§ Job item: Copy word for word the rows below, from the line containing "The height and width of the screenshot is (618, 800)." through the line containing "at (38, 426).", keeping both of those lines.

[Collected data entries]
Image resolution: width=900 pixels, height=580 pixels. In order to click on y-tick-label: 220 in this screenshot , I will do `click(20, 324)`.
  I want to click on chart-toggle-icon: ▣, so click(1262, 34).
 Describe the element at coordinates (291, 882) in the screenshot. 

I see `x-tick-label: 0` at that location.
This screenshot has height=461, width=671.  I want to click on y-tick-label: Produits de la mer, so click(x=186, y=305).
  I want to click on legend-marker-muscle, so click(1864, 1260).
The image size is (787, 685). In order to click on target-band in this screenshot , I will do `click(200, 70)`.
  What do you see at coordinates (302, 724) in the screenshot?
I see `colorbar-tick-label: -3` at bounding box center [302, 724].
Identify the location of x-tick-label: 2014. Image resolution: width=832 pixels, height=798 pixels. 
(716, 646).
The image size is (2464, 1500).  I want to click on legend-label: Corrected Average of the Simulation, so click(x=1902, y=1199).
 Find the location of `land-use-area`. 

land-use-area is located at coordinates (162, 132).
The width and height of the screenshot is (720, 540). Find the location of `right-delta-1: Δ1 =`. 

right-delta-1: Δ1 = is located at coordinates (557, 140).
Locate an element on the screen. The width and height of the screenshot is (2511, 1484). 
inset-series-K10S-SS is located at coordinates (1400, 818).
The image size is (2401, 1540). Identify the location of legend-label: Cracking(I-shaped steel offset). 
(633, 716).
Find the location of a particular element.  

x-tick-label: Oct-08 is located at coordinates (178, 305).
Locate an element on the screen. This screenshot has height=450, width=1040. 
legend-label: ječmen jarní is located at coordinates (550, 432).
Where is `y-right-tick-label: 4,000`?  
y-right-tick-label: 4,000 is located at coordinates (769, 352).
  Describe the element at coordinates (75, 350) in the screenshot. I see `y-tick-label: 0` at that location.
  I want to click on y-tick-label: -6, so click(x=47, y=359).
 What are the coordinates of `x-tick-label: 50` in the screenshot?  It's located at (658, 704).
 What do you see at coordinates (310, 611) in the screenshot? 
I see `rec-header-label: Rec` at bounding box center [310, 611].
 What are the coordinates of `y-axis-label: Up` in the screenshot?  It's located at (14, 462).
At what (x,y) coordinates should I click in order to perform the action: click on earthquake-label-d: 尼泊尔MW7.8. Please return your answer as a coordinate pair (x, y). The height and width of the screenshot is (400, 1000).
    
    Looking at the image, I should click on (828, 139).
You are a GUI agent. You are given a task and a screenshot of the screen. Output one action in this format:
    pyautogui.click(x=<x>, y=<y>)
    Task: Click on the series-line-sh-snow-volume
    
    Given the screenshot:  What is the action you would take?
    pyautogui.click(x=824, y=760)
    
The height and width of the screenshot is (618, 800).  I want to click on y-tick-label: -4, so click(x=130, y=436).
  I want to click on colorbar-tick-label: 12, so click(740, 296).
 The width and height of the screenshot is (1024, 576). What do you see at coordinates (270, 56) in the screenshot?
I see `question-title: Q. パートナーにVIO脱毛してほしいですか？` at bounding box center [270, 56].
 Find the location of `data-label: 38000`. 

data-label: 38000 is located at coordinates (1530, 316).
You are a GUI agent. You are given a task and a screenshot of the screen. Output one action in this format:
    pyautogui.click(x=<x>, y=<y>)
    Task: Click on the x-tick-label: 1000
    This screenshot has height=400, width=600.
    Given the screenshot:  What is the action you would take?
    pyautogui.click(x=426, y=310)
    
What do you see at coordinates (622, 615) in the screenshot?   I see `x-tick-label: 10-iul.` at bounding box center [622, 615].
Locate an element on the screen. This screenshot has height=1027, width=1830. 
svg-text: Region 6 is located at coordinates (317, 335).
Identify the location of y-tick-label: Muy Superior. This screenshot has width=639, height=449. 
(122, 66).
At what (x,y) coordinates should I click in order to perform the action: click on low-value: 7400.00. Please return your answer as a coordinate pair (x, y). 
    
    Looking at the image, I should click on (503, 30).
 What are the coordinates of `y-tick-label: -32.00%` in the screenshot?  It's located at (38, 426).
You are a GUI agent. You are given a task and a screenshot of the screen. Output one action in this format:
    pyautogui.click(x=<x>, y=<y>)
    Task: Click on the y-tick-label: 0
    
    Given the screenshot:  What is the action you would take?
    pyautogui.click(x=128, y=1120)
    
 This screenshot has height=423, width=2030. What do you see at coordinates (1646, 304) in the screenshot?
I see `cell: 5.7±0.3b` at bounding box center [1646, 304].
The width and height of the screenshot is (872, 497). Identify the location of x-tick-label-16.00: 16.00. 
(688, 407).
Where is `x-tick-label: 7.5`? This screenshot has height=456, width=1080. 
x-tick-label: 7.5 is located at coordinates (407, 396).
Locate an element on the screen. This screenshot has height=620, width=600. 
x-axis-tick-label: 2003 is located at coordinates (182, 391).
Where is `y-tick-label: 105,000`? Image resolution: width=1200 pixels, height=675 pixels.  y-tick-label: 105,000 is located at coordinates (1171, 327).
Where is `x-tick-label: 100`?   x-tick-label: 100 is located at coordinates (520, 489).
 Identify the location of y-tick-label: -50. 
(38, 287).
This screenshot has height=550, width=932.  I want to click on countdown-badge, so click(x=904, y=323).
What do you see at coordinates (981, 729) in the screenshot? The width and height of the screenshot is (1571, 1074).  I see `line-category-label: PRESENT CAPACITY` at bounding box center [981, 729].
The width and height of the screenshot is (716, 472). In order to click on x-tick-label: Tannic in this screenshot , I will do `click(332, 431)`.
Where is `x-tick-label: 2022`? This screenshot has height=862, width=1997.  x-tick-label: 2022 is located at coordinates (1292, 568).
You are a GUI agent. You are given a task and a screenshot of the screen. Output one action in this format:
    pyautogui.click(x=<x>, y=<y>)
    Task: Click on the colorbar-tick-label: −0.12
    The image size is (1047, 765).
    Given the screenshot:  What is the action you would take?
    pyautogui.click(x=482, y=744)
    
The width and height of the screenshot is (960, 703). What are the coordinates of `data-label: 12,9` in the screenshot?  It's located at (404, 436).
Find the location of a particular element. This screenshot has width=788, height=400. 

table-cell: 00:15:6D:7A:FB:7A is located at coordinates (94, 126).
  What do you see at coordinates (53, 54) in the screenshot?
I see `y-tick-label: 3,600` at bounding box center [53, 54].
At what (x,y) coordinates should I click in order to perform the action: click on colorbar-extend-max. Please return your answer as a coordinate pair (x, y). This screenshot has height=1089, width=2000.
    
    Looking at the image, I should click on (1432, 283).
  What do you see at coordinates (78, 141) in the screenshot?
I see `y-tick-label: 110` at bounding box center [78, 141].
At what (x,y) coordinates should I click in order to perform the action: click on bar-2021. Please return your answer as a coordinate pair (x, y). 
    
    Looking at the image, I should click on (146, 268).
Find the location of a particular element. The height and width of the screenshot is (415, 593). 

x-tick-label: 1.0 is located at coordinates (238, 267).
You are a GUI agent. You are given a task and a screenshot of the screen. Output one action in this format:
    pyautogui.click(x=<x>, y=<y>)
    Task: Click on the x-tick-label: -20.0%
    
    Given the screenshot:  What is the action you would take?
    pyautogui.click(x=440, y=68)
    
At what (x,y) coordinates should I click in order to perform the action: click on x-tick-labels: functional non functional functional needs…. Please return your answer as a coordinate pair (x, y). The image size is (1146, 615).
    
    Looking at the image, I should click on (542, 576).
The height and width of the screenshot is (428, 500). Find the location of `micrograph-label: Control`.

§ Result:
The height and width of the screenshot is (618, 800).  I want to click on y-tick-label: -4, so click(x=130, y=436).
  I want to click on colorbar-tick-label: 12, so click(740, 296).
 The width and height of the screenshot is (1024, 576). What do you see at coordinates (270, 56) in the screenshot?
I see `question-title: Q. パートナーにVIO脱毛してほしいですか？` at bounding box center [270, 56].
 Find the location of `data-label: 38000`. 

data-label: 38000 is located at coordinates (1530, 316).
You are a GUI agent. You are given a task and a screenshot of the screen. Output one action in this format:
    pyautogui.click(x=<x>, y=<y>)
    Task: Click on the x-tick-label: 1000
    This screenshot has height=400, width=600.
    Given the screenshot:  What is the action you would take?
    pyautogui.click(x=426, y=310)
    
What do you see at coordinates (622, 615) in the screenshot?   I see `x-tick-label: 10-iul.` at bounding box center [622, 615].
Locate an element on the screen. This screenshot has height=1027, width=1830. 
svg-text: Region 6 is located at coordinates (317, 335).
Identify the location of y-tick-label: Muy Superior. This screenshot has width=639, height=449. 
(122, 66).
At what (x,y) coordinates should I click in order to perform the action: click on low-value: 7400.00. Please return your answer as a coordinate pair (x, y). 
    
    Looking at the image, I should click on (503, 30).
 What are the coordinates of `y-tick-label: -32.00%` in the screenshot?  It's located at (38, 426).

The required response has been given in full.